• [Your goal]:
Reproduce everything from the line that contains "Image resolution: width=311" down to the line that contains "Task: Move Boot Information entry down" in the listing below, word for word and nothing more. Leave the pictures out.

• [Material for the task]:
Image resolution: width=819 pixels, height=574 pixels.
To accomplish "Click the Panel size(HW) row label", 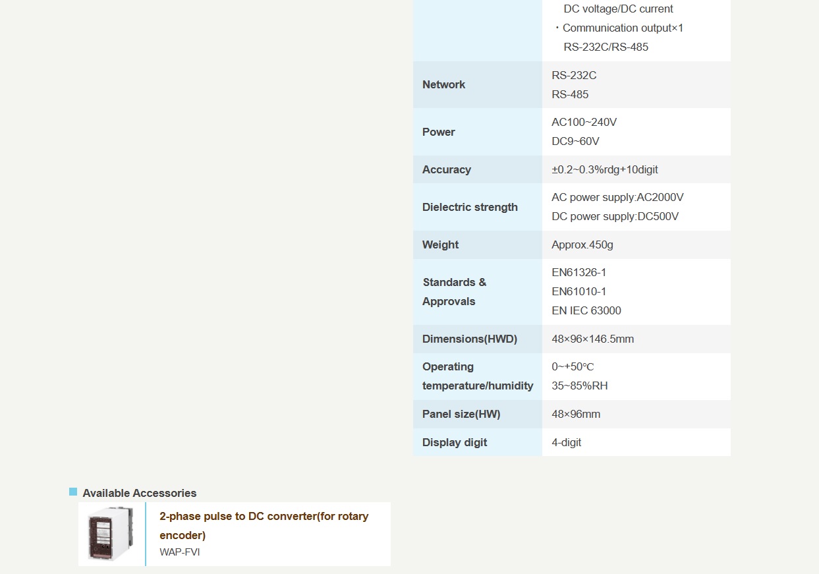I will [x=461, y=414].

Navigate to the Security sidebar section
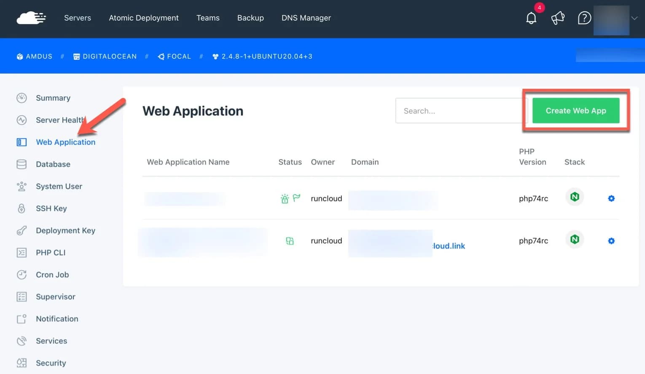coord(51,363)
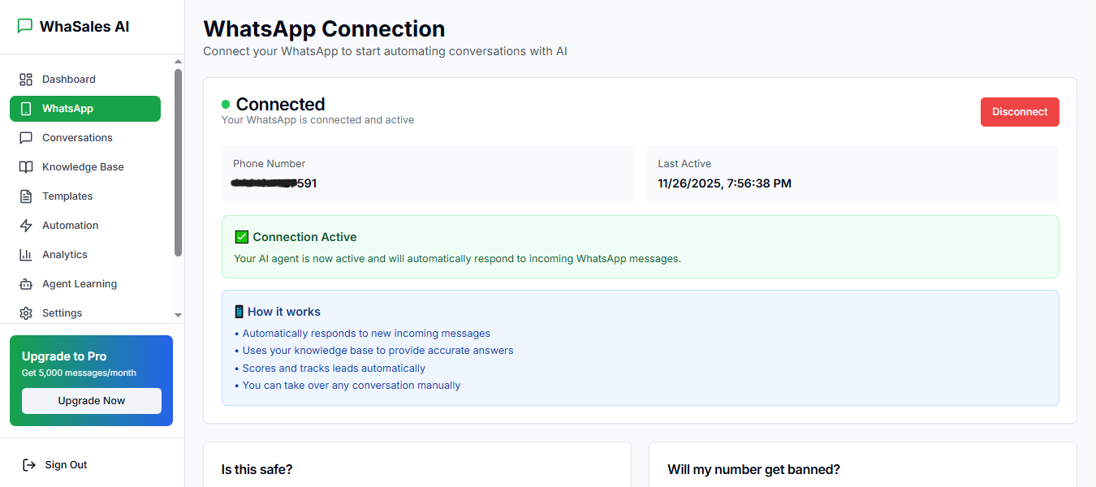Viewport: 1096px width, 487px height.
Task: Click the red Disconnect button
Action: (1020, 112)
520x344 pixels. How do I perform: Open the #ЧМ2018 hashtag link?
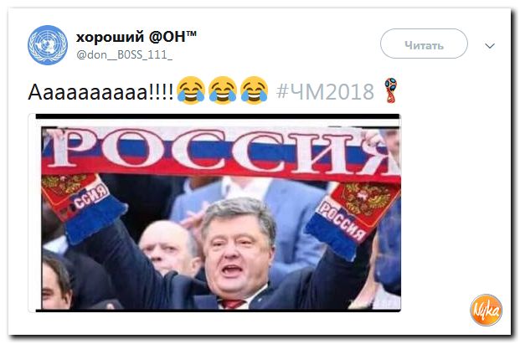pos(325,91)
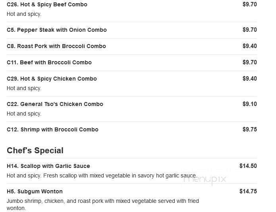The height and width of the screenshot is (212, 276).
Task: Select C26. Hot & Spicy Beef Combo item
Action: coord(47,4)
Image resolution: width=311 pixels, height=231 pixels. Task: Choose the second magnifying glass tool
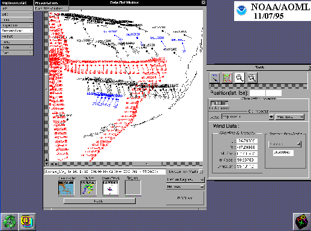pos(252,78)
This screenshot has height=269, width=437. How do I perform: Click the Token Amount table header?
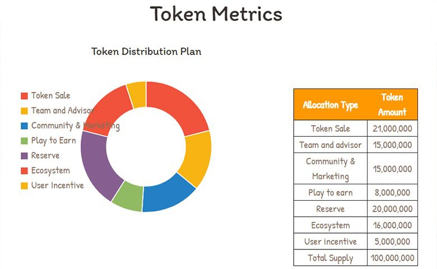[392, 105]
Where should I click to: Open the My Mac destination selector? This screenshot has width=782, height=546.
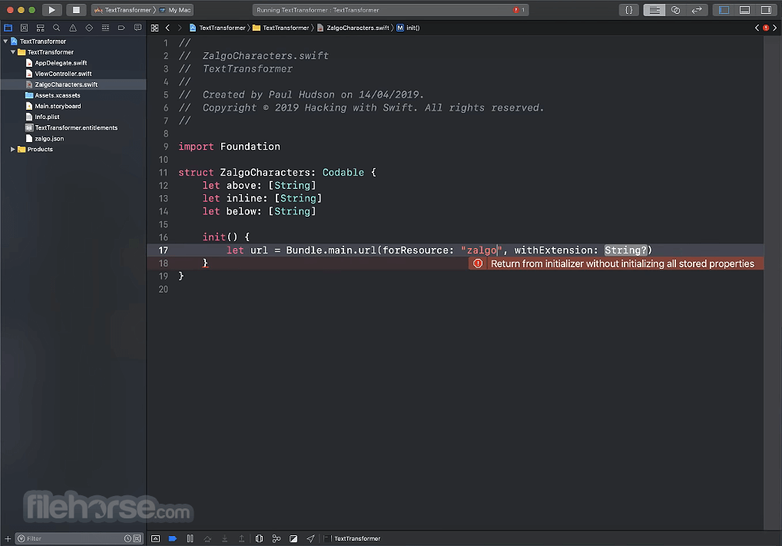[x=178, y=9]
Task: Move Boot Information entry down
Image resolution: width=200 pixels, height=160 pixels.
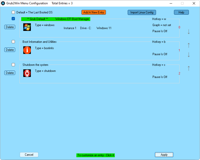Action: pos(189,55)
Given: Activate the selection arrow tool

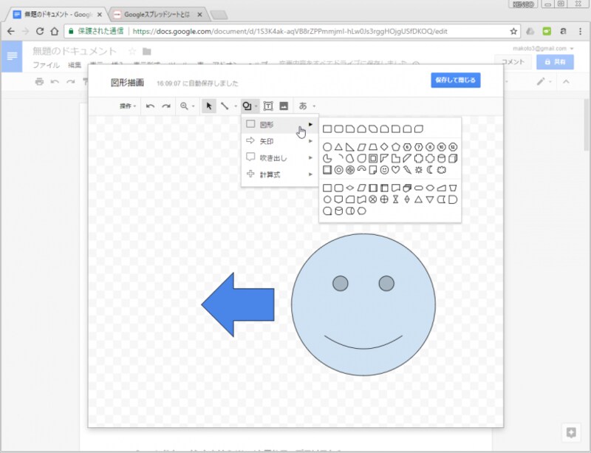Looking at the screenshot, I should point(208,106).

• [Response]:
Image resolution: width=311 pixels, height=231 pixels. Task: Choose the second magnifying glass tool
pos(252,78)
This screenshot has height=269, width=437. How do I perform: Click the Token Amount table header?
[392, 105]
Where should I click to: Open the My Mac destination selector? This screenshot has width=782, height=546.
[x=178, y=9]
Task: Move Boot Information entry down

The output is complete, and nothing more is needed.